When the din of initial excitement died down and Kanade could accept the words the other kids offered, she asked Kanon, “What does our friend say?”

Kanon looked up as if listening carefully. She then shrugged, clearly not getting it. “‘It's not wrong to hope. Good things come to those who wait.’” The girl took on a mimicry of a wise-man pose. “My mom says that a lot.”

Slowly, she reached out to take the little girl’s other hand, the one not “holding” a hand already. “My mom does too. I never listened to her.”

Kanon squeezed her hand back. “Tachibana-san should be a good child and listen to her more.”

A smile. “I guess I’ll have the time to do that, now.”

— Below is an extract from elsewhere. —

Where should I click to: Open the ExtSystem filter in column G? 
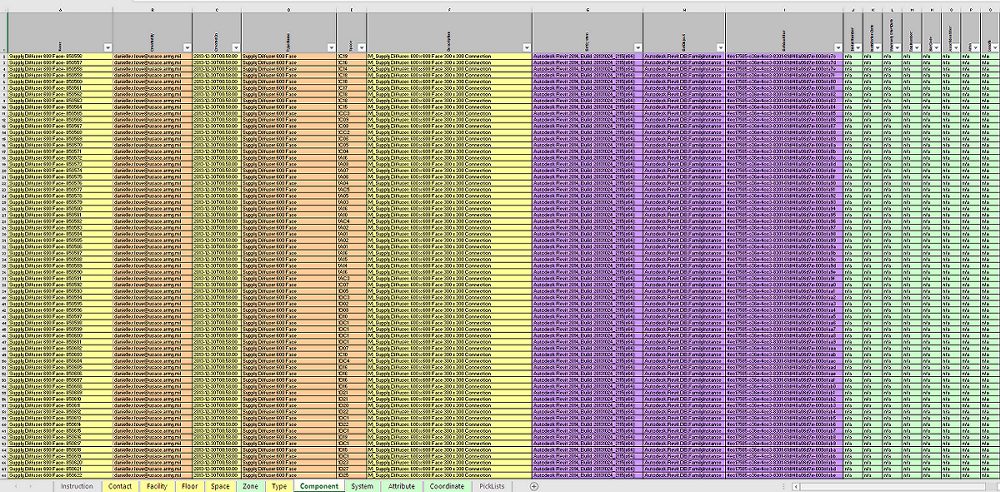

AN: In Japanese, Kanon is made up of the kanji “flower” and “sound.” The sound kanji is in the name “Hatsune,” and also what’s used in ongaku, music.

I dare you to reread it with the lyrics (http://gendou.com/amusic/lyrics.php?id=10222&show=2) of No, Thank You! (http://youtu.be/GKMINJlhCxw) from K-On!! in mind, now.

June 16th, 2012, 12:38 PM
Hmm...Angel Beats!, I think? That's my best guess, and if that's the case then I wholly approve of this.

The Sylentnight
June 18th, 2012, 04:53 PM
Hmm...Angel Beats!, I think? That's my best guess, and if that's the case then I wholly approve of this.

I think it is.

By the way, nice little story here Arashi!